To an extent, the leap is the result of a jump in his shooting accuracy. And I don’t just mean shooting percentage. Yes, his shooting percentage is 36%, up from 33% last year. But his shot-on-goal rate is actually down from 69% to 61%. Think about that for a second. In 2021, 48% of his shots that were on goal went in; 52% of his on-goal shots were saved. This year, 59% of his on goal shots went in. That means just 41% were saved. Saves function similarly to turnovers in a lot of ways. So a player who increases his shooting percentage while cutting out saved shots to that degree is adding a double dose of efficiency to his or her offense.
I won’t argue if you want to take that stance. Has anyone had more heartbreakers over the past few years than Towson?
Lance Madonna paced the Richmond offense, which has been a bit of a revelation this year. At 35% (opponent-adjusted), they are currently sitting pretty with the 15th best offense in the country. That puts them in the #1 spot in the SoCon.
Furlong’s game against Marist earned him the Offense Star for Saturday’s games. The 5GBs is what really put it over the top for me. Furlong had 2 GBs in their first 3 games. So yes, the 56% shooting is impressive, but I love to see players getting into the mix and winning possessions for their team.
A 7-point game is good; but to get to 7 EGA, it’s more than just the points.
#7 – Chris Gray (North Carolina) – 6.64 goals added
Feb 27 vs Johns Hopkins Opp ELO: 1627
In his first 2 seasons at UNC, Chris Gray was always a big part of the offense, but not the offense. His play share this year is back to where it was when he was carrying the BU offense on his back. So, sure, he’s generating a lot of offense; the 9 point effort against JHU is proof of that. But if the UNC offense is going to get back to where it was last season, they are going to have to figure out how to backfill the rest of the offense around him.
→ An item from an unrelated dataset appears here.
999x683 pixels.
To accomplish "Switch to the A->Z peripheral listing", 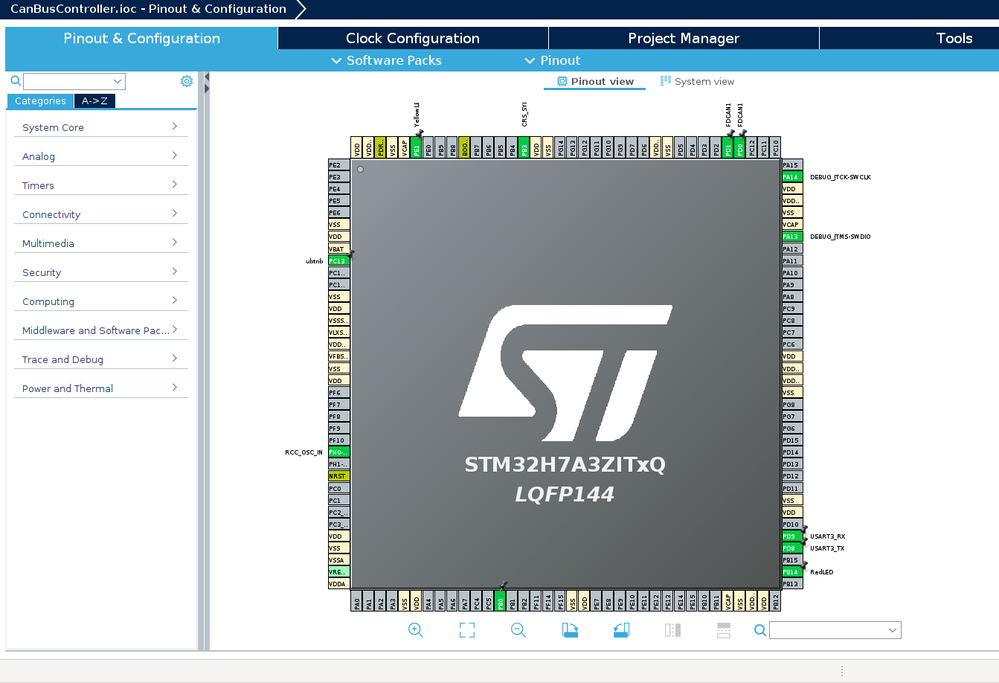I will [x=92, y=101].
After finishing 4th and 1st in my opponent-adjusted offensive rankings in 2020 and 2021 (respectively), the Heels are currently sitting in 26th, last in the ACC.
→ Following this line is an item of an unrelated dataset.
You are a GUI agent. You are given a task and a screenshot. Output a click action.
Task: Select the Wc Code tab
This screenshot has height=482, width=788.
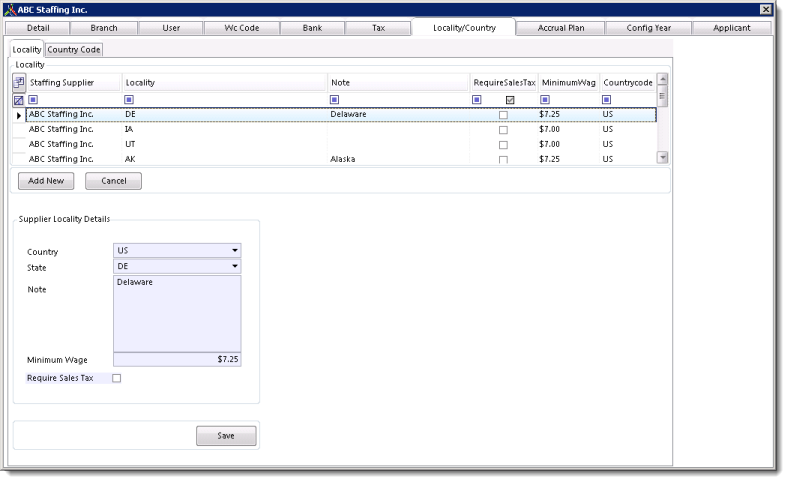pos(240,28)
10 points and 54% shooting. That’ll get you on this list most weeks. Zawada’s game against Canisius, with a 3.88 player efficiency rating, was his 2nd most efficient game of the year. And so far, the efficiency hasn’t fallen off with the increased role. Zawada has taken 18.2% of the Wolverines’ shots (most on the team) and has contributed 27.0% of their assists. And his year-long player efficiency mark is 2.89, which is, you guessed it, best on the team.
The trick for the Wolverines is, now that teams have 5 games of film on this offense, whether Zawada can adapt to what I’m sure will be novel ways to remove him from the offensive flow.
Same as last year, Duke is spending the month of February integrating new pieces into an offense. Lulley and Andrew McAdorey being the two most visible. You might look at 2 February L’s (out of a whopping 7 games) and wonder if it’s not going as well. But so far, the Duke offense has been a bit better than last year, at least if we look at raw offensive efficiency. Through 7 games, they have 116 goals on 308 offensive possessions (37.7%). Last year, in February, they scored 81 goals on 222 possessions (36.5%).
Perhaps there were some lessons learned from going through it last year. But whatever the reason, through one month of the season, the Duke offense has been even better than last year’s unit.
Duke’s fingerprints are all over this week’s list. But Montgomery is the only one to show up for his performance in the loss to Penn. One thing that I really like about Montgomery’s start to the season is his ball security. He’s averaging more turnovers per game (1.14 vs 0.82 last season), but because his play share is has grown more (5.7% vs 3.6% last year), his turnovers-per-touch number is better by quite a bit. As a result, his ball security rating is 72 (out of 100) this year; last year, he was a 22 on ball security. That’s a huge improvement.